The Scandinavian study was financed by the Swedish Council for Working Life and Social Research and led by Szebehely, Stockholm University; the Canadian study was financed by the Canadian Institutes for Health Research and led by Armstrong, York University, Toronto. This article reports data from Canada and Sweden only; for analyses based on the larger study, see Elstad and Vabø (2008) and Armstrong, Banerjee, Szebehely, Amstrong, Daly & LaFrance (2009b). The Canadian sample and data collection was handled by the York Institute for Social Research (ISR). In Sweden, the survey was sent to a random sample of the unionised workers at their home addresses provided to the researchers by the Municipal workers’ union (Kommunal). The response rate was 67 per cent. In Canada it was not possibe to obtain worker’s direct addresses and the survey was thus distributed to a random sample of unionised residential care facilities in Ontario, Manitoba and Nova Scotia; 81 facilities were contacted and 71 participated (88%).
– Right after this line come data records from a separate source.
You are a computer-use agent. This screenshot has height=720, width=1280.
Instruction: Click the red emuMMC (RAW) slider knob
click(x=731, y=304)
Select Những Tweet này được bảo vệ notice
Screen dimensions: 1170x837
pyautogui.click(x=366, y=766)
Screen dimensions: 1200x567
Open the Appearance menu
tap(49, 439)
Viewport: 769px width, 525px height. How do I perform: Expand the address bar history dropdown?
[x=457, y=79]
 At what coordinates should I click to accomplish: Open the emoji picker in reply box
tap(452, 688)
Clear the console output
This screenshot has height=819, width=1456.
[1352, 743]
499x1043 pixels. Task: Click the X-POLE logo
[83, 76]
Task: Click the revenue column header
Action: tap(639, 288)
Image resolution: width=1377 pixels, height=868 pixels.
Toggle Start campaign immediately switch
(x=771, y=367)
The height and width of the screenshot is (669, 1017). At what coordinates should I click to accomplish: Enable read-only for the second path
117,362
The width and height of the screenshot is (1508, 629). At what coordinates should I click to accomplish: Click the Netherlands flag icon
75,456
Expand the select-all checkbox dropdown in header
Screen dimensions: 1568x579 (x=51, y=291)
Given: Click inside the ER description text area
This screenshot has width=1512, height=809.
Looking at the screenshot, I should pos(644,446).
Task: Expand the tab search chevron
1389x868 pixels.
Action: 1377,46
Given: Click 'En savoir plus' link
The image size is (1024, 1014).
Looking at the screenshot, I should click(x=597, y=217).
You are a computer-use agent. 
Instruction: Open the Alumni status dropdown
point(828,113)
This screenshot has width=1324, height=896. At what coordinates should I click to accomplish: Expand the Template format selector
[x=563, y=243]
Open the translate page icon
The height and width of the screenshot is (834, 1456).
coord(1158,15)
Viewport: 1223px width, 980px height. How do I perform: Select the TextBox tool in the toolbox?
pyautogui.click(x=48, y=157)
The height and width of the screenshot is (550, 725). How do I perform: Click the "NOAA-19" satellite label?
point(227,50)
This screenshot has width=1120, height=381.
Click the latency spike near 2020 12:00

Five major health care unions (Canadian Auto Workers, Canadian Federation of Nurses Unions, Canadian Union of Public Employees, National Union of Public and General Employees, Service Employees International Union) provided contacts and a union representative at each work place was asked to distribute the survey to staff members at the facility. Due to this procedure it is not possible to calculate the response rate. The completed questionnaires were mailed back to the ISR by respondents to ensure anonymity and independence in answers. The Canadian survey findings were verified with nine structured focus group discussions to provide a depth of understanding to the context of the work.

Footnotes

1

In this article we are analysing responses to the following open-ended questions: ‘Are there tasks that you have to do that you think you should not have to do?’, ‘Are there any tasks you should have more time for?’ and ‘If you have considered quitting your job, please tell us why’. Between 42 and 93 per cent of the care workers responded to each of the question and in total 95 per cent of Canadian and 75 per cent of Swedish respondents answered at least one of the three open-ended questions.

2

The role of private spending differs between the countries: the individual elderly user bears a larger share of the costs for residential care in Canada than in Sweden (23% of the total resources compared with 5%; calculated from OECD, 2005: 26).

3

A low proportion of RN is similarly found in recent national statistics: 5 per cent RN in the Swedish care workforce (home care and residential care combined) (SALAR, 2009: 74).

4

If not otherwise stated all figures on the Swedish and Canadian care workers are from our data from the Swedish–Canadian survey.

5

The inter-country difference is probably larger than Table 2 indicates. The Canadian respondents were asked how often they would ‘do cleaning (including room, bathroom, common areas)’, while the Swedish respondents were asked how often they would ‘clean a resident’s room/apartment (e.g. vacuum or sweep the floor)’. It is possible that fewer Canadian workers would have reported doing cleaning if the identical question were used on this particular measure.

6

In the Swedish system, a RN can delegate medical tasks such as giving insulin injections or handing out medicine to a care worker after an individual assessment, irrespective of the worker’s formal training.

7

In both countries, ‘staff hours’ refers to working hours, and it should be noted that this is very different from time actually spent with residents.